### Task prompt
Rewrite all the records below, replacing "icon" with "button" and leaving everything else unchanged. Leave the pictures out of your answer.

### Dataset extract
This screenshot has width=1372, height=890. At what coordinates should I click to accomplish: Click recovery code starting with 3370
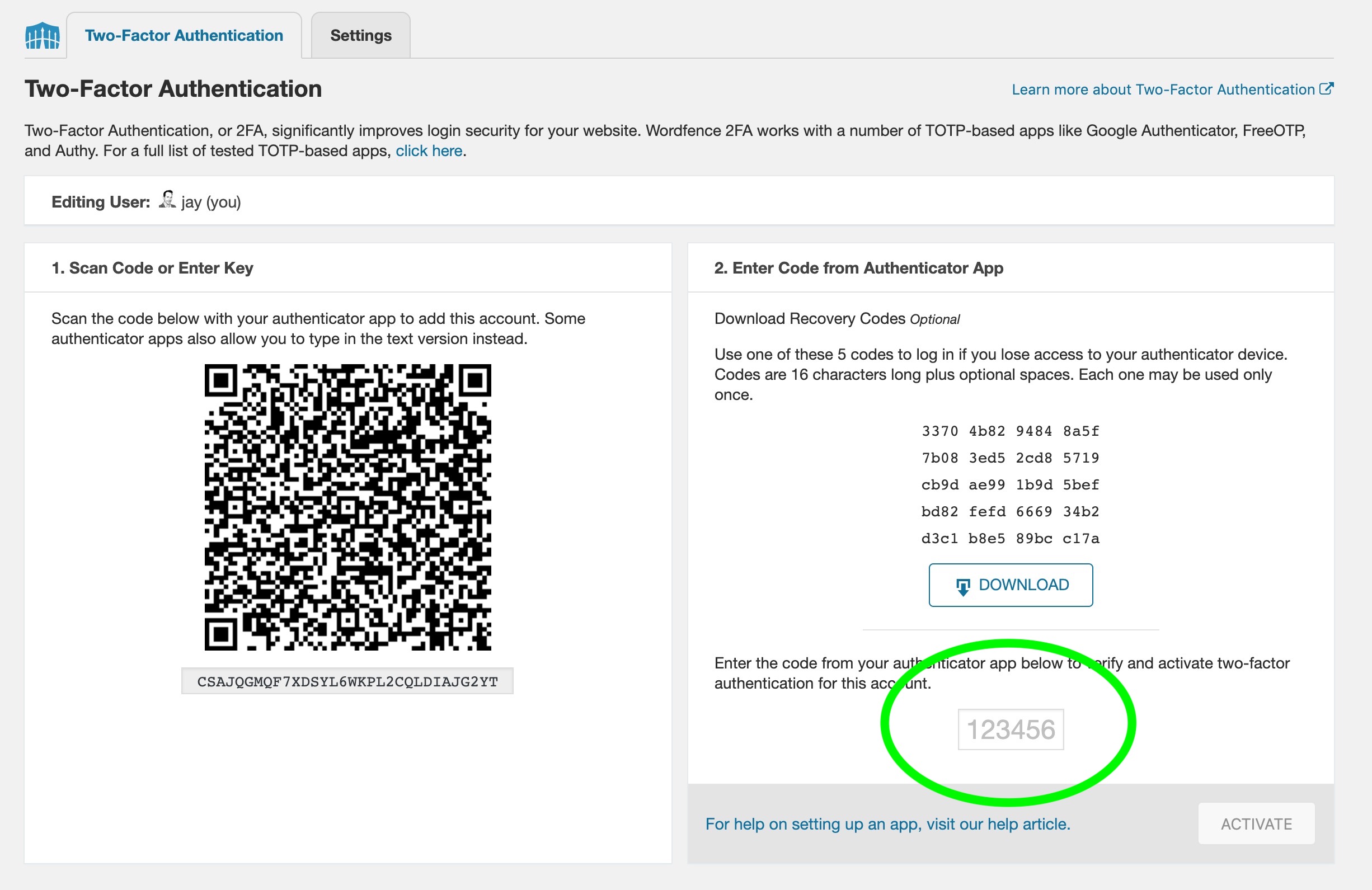tap(1010, 431)
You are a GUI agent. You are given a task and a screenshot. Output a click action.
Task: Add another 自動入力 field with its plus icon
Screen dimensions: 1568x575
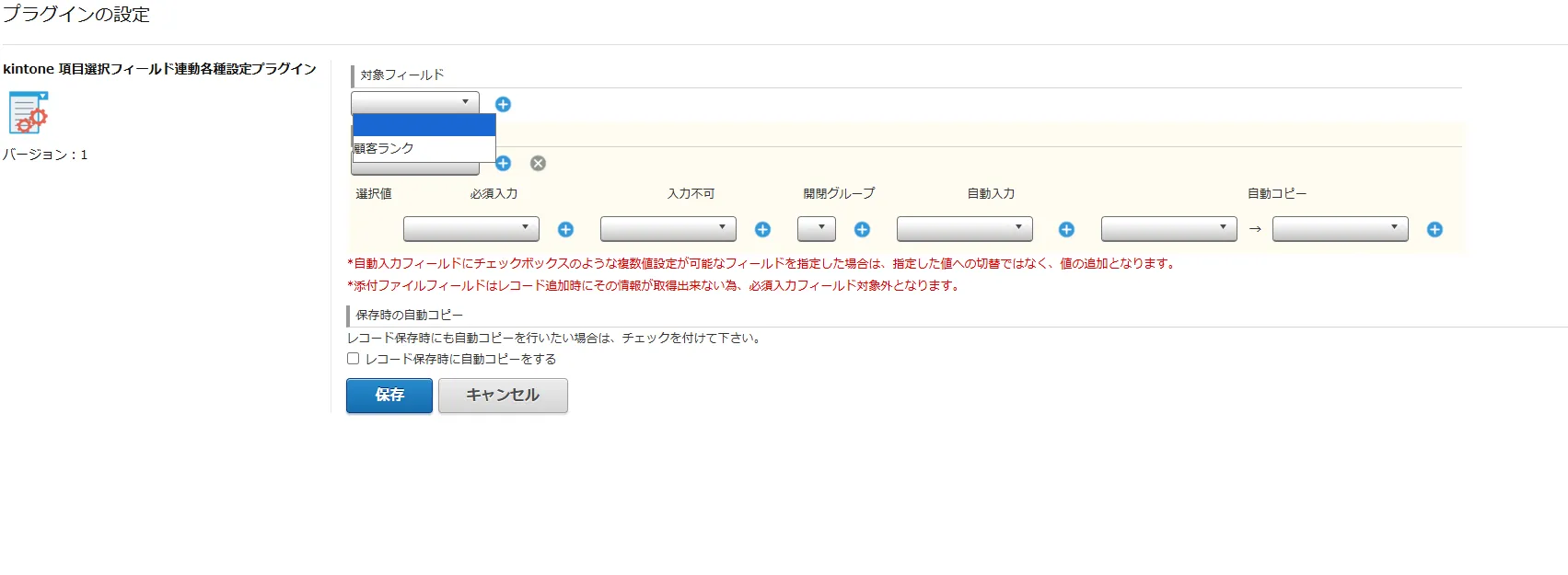1066,229
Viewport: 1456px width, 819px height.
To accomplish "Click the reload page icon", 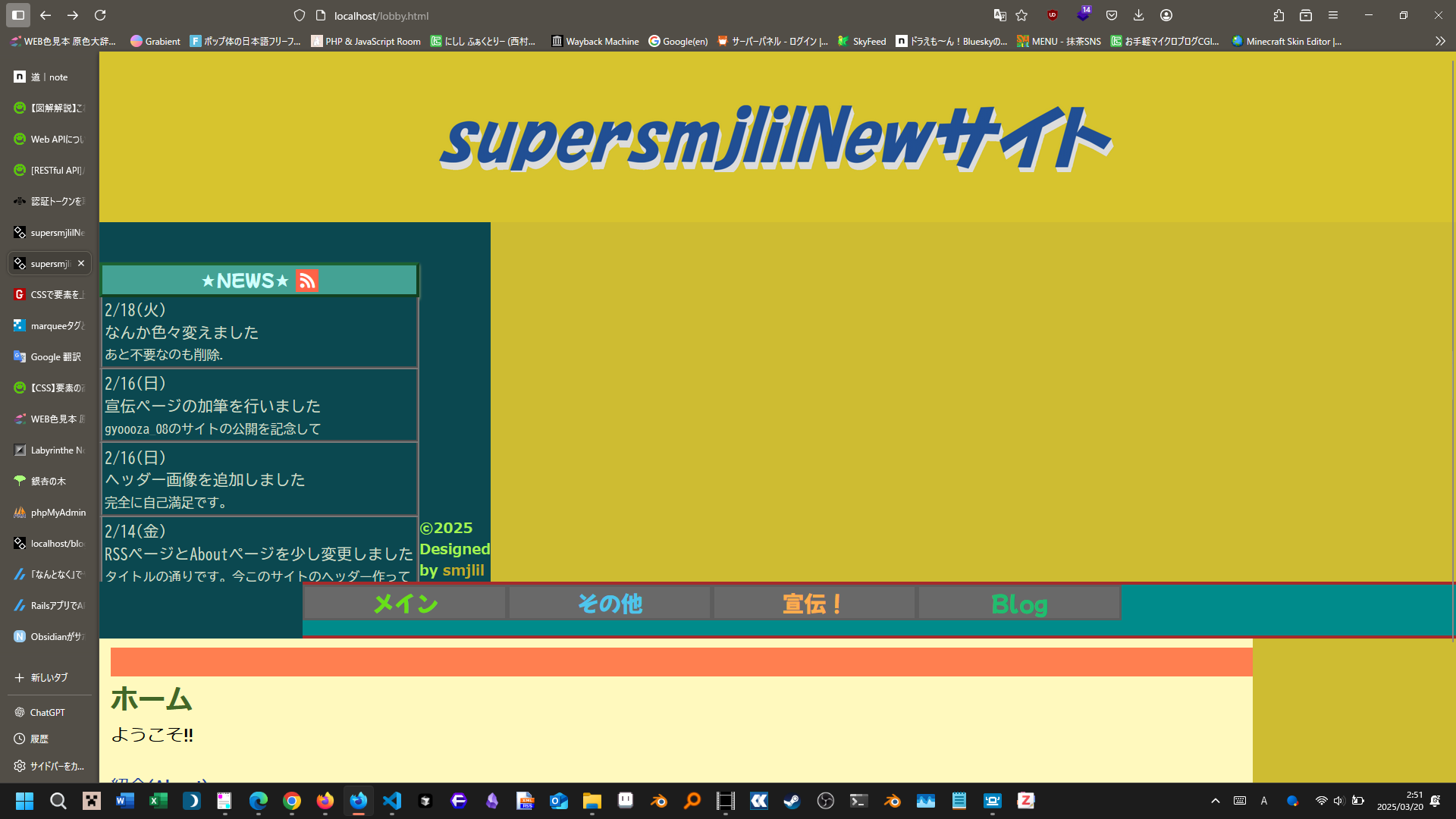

### Solution for this exercise
This screenshot has width=1372, height=890. At what coordinates should I click to accomplish: Click recovery code starting with 3370
tap(1010, 431)
You are a GUI agent. You are given a task and a screenshot. Output a click action.
Task: Add another 自動入力 field with its plus button
Screen dimensions: 1568x575
1066,229
Viewport: 1456px width, 819px height.
To accomplish "Click the reload page button", 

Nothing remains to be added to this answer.